[INSTRUCTIONS FOR THE TASK]:
Copy out the lines word for word, from the line with "Open the Disabled" to the line with "click(x=78, y=483)", including both.

[RECORDED DATA]:

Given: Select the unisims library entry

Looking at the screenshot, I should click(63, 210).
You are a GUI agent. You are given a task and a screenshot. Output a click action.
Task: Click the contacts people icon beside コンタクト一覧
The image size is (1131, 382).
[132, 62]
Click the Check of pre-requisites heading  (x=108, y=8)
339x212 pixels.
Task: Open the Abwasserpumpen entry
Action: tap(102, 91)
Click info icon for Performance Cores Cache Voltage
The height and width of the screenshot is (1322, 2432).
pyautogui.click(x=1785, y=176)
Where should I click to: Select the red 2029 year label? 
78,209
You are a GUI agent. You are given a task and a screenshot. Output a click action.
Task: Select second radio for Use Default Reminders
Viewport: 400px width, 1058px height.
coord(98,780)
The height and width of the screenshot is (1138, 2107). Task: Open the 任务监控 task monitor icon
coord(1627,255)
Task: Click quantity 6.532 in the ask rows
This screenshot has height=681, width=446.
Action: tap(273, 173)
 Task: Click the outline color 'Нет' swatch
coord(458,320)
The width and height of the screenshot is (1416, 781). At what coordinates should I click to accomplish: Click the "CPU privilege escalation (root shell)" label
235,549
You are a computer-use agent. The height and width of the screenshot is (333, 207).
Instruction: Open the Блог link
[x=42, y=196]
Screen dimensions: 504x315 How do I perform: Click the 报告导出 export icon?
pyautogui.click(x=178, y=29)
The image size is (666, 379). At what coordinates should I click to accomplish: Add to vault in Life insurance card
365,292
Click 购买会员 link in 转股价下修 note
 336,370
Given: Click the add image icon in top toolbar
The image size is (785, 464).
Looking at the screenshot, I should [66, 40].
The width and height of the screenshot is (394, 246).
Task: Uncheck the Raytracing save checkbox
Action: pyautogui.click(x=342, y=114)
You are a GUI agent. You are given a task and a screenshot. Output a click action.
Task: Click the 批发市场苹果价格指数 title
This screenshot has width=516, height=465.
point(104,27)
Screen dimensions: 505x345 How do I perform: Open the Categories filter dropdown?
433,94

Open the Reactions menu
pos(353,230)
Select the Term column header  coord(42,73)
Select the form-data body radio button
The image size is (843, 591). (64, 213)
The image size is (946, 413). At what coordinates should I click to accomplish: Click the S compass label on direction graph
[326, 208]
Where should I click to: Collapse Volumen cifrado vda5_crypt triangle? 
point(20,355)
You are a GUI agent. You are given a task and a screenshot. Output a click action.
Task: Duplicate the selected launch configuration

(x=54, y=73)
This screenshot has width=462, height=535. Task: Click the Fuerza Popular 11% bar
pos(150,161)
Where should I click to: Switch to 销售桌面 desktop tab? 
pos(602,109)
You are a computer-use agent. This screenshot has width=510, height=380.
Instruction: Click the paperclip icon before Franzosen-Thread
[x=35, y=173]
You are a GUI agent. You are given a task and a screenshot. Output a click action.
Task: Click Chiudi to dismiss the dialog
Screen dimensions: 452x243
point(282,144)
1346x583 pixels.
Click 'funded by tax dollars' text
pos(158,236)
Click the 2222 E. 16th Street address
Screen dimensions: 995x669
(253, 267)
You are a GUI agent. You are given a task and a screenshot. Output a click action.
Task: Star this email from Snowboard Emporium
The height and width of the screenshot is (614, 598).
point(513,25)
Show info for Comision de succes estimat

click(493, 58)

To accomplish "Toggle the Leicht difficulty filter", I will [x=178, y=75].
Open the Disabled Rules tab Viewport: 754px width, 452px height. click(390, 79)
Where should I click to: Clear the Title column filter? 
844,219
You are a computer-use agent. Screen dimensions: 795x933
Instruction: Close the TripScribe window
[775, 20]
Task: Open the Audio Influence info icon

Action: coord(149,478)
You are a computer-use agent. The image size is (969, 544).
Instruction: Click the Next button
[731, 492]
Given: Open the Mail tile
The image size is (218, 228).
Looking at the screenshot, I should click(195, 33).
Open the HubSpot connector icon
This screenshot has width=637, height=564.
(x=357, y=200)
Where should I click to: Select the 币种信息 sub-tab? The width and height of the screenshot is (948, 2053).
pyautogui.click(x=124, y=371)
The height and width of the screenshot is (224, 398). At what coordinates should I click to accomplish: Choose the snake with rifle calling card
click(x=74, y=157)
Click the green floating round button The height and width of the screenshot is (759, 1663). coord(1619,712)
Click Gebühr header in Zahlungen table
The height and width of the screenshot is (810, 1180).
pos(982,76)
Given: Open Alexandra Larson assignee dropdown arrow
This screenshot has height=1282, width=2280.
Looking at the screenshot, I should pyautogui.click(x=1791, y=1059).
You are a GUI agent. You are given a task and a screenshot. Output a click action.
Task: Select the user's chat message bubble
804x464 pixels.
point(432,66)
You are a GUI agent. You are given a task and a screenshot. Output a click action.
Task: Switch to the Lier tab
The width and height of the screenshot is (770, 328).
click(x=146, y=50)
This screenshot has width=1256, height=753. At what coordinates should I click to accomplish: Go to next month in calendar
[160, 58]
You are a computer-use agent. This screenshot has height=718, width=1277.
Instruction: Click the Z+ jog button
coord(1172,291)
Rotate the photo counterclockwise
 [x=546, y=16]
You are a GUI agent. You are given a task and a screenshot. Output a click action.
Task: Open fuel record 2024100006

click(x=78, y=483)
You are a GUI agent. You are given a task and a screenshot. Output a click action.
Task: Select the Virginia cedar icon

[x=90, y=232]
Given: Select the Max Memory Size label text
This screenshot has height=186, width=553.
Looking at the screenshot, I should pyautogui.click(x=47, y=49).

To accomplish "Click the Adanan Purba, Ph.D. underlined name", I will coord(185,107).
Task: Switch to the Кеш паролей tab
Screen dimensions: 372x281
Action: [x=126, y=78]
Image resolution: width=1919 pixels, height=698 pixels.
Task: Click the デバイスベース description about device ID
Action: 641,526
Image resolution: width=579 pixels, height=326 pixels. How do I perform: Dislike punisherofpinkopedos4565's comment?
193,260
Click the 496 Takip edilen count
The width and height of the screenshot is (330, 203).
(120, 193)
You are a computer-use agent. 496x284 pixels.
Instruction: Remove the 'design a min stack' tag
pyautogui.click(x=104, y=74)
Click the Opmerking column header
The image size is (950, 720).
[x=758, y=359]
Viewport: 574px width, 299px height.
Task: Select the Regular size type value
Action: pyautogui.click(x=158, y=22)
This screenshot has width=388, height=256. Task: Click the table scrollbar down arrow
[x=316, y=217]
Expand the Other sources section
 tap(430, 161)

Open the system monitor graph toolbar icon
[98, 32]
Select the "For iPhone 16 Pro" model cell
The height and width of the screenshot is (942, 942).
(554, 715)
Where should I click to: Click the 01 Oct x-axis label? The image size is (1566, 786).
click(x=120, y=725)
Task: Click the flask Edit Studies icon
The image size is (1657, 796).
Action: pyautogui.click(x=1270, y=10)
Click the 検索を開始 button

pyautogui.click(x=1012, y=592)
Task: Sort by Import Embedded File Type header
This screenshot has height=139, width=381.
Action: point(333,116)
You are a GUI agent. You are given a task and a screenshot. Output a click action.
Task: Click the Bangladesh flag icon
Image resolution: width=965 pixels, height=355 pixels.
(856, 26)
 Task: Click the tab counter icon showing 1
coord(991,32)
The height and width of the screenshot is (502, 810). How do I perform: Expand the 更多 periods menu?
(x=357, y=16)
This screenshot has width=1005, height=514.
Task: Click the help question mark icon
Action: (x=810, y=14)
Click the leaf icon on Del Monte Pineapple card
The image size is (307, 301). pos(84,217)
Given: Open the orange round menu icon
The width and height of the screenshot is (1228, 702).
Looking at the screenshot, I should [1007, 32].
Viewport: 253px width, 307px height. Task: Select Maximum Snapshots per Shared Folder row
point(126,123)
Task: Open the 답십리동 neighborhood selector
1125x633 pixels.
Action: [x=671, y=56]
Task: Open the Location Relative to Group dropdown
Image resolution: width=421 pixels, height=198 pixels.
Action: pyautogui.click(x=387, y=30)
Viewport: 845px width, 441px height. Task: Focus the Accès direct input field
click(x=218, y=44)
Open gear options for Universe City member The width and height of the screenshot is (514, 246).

[EXERCISE SOLUTION]:
Open the Disabled Rules tab Viewport: 754px width, 452px height. click(390, 79)
Where should I click to: Clear the Title column filter? 
844,219
You are a computer-use agent. Screen dimensions: 795x933
Instruction: Close the TripScribe window
[775, 20]
Task: Open the Audio Influence info icon

Action: coord(149,478)
You are a computer-use agent. The image size is (969, 544).
Instruction: Click the Next button
[731, 492]
Given: Open the Mail tile
The image size is (218, 228).
Looking at the screenshot, I should click(195, 33).
Open the HubSpot connector icon
This screenshot has width=637, height=564.
(x=357, y=200)
Where should I click to: Select the 币种信息 sub-tab? The width and height of the screenshot is (948, 2053).
pyautogui.click(x=124, y=371)
The height and width of the screenshot is (224, 398). At what coordinates should I click to accomplish: Choose the snake with rifle calling card
click(x=74, y=157)
Click the green floating round button The height and width of the screenshot is (759, 1663). coord(1619,712)
Click Gebühr header in Zahlungen table
The height and width of the screenshot is (810, 1180).
pos(982,76)
Given: Open Alexandra Larson assignee dropdown arrow
This screenshot has height=1282, width=2280.
Looking at the screenshot, I should pyautogui.click(x=1791, y=1059).
You are a GUI agent. You are given a task and a screenshot. Output a click action.
Task: Select the user's chat message bubble
804x464 pixels.
point(432,66)
You are a GUI agent. You are given a task and a screenshot. Output a click action.
Task: Switch to the Lier tab
The width and height of the screenshot is (770, 328).
click(x=146, y=50)
This screenshot has width=1256, height=753. At what coordinates should I click to accomplish: Go to next month in calendar
[160, 58]
You are a computer-use agent. This screenshot has height=718, width=1277.
Instruction: Click the Z+ jog button
coord(1172,291)
Rotate the photo counterclockwise
 [x=546, y=16]
You are a GUI agent. You are given a task and a screenshot. Output a click action.
Task: Open fuel record 2024100006

click(x=78, y=483)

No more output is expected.